In his recently released debut film Mediterranea (IFC Films), director and writer Jonas Carpignano ’06 focuses on two friends from West Africa’s Burkina Faso (played by non-professional actors Koudous Seihon and Alassane Sy) who take a hazardous journey to Calabria, Italy, across the Mediterranean Sea, hoping to better their economic fortunes.
Carpignano recently received two awards for his work: the Independent Film Project’s Gotham Award for Bingham Ray Breakthrough Director and the Best Directorial Debut Award from the National Board of Review.

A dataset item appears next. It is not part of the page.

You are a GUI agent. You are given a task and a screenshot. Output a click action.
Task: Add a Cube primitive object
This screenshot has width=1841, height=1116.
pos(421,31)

In his New York Times review of the film, Stephen Holden writes that Carpignano “has adopted a low-key neorealist style, using hand-held cameras that intensify its ground-level perspective. The character-driven film focuses on the day-to-day experiences of people struggling to find a foothold in a hostile land that throws up nearly insurmountable barriers to assimilation. … Mediterranea is impressive for the degree to which it lends its characters complex human dimensions and gives equal weight to everyone’s joys and frustrations.”
Carpignano was recently profiled in Interview magazine. His hometown is the East Bronx, N.Y. but he currently lives in Gioia Tauro, Calabria, Italy, where his feature film takes place.
“My knowledge of film as an art always came from Italy; it came from my grandfather,” he said. “I grew up on neorealism and the giallos—the Italian horror films. To me, that was the difference between film just being escapism and something being seen as an art. My grandfather instilled that in me.”